Don’t wait for others to finance your projects, don’t waste your time on medium or big-budget scripts. Try to write and create something out of a very low or no budget ON YOUR OWN. Be a producer of your first movies, because you should prove to others that you deserve to get funds from producers and investors.
As a part of my series about “Pop Culture’s Rising Stars”, I had the distinct pleasure of interviewing László Illés. László was born in 1987 in Hungary, Miskolc. He began making independent films when he was 13 years old and has continued his passion for film to present day. Currently, he is directing films, commercials and music videos including working as 1st Assistant Director in Hungarian features, international films, commercials. Illés’ independent personality carries through to his films, which have been primarily financed through crowdfunding and private investors. He owns his production company (Intergalactic Productions), which enables him to pursue his passion and make top quality, critically acclaimed independent films for international sale. His first feature film was a horror film, ‘The Basement’, in which he served as director and producer. The Basement was released in 13 countries and on DVD, Blu-Ray, VOD, and Television winning raves reviews from audiences. The Shepherd is his second feature film as a director. The Shepherd is a historical drama, which takes place in Europe during WWII, in a territory occupied by Nazis. The main character is an old shepherd, who lives alone on a ranch. After his daughter gets killed by German soldiers, he decides in his grief to save as many Jewish lives as possible. Throughout the film, the Shepherd is faced with many difficult challenges, the most difficult culminating: to save the life of a Jewish family, a wounded girl, or himself from the German soldiers.
Thank you so much for doing this with us László! Can you tell us the story of how you grew up?
I grew up in the west side of Hungary, in Szombathely. I lived in many places during the last 32 years, but for a couple of years I’m here again. My mother is a teacher, and my father is a forester.
I have a very beautiful childhood. Thanks to my parents I spent a lot of time enjoying nature, as we were hiking almost every weekend. Those days still have a great impact on my life.
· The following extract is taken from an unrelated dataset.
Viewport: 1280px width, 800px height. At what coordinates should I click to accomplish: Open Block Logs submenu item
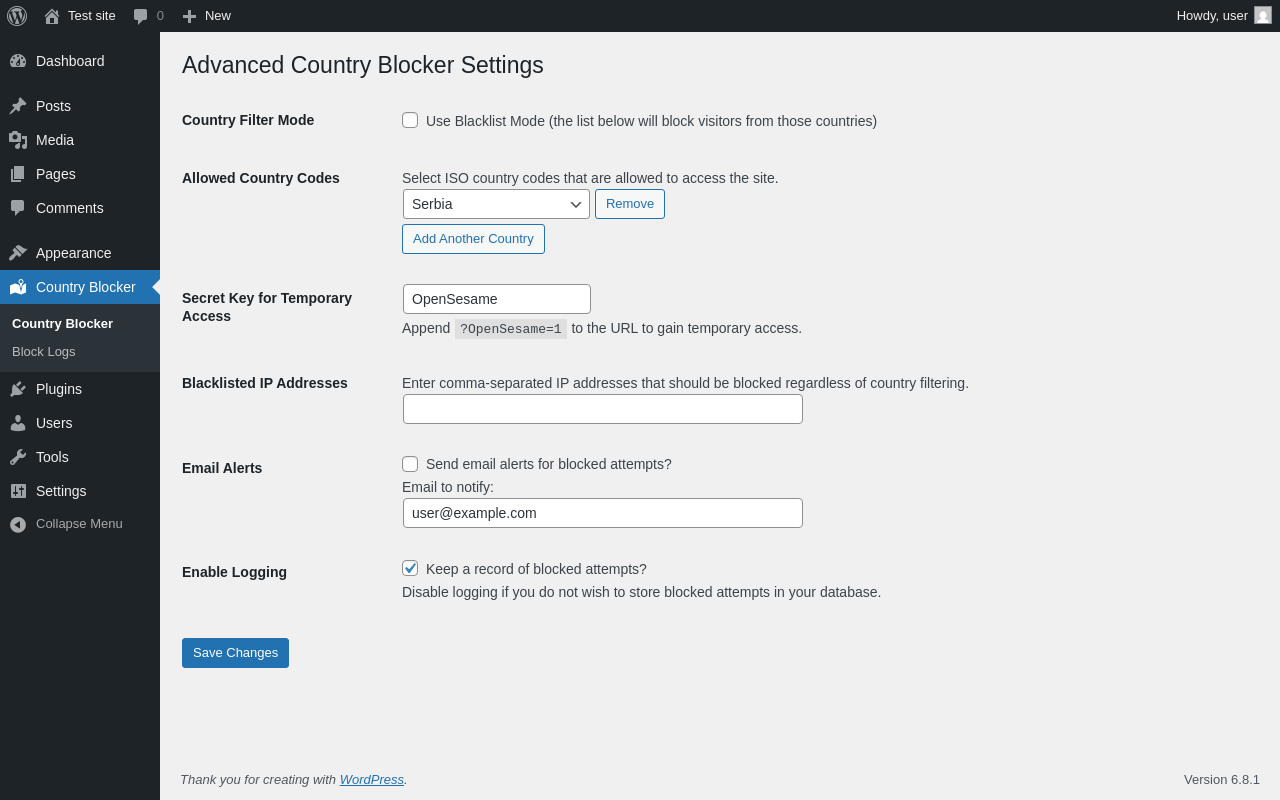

We lived in a classic concrete-paneled apartment building, but luckily it was next to a small forest at a very peaceful area.
I’m quiet happy that I grew up in a period when there were no cell phones and also the computer games were not very popular, so we spent all our freetime together with my brother and the other neighbor kids in the backyard. We played soccer, baseball, hide and seek, we built bunkers out of trees and bushes in the forest.
I think the most important thing in life is to have a happy and meaningful childhood full with fantastic and lasting experiences.
Can you share a story with us about what brought you to this specific career path?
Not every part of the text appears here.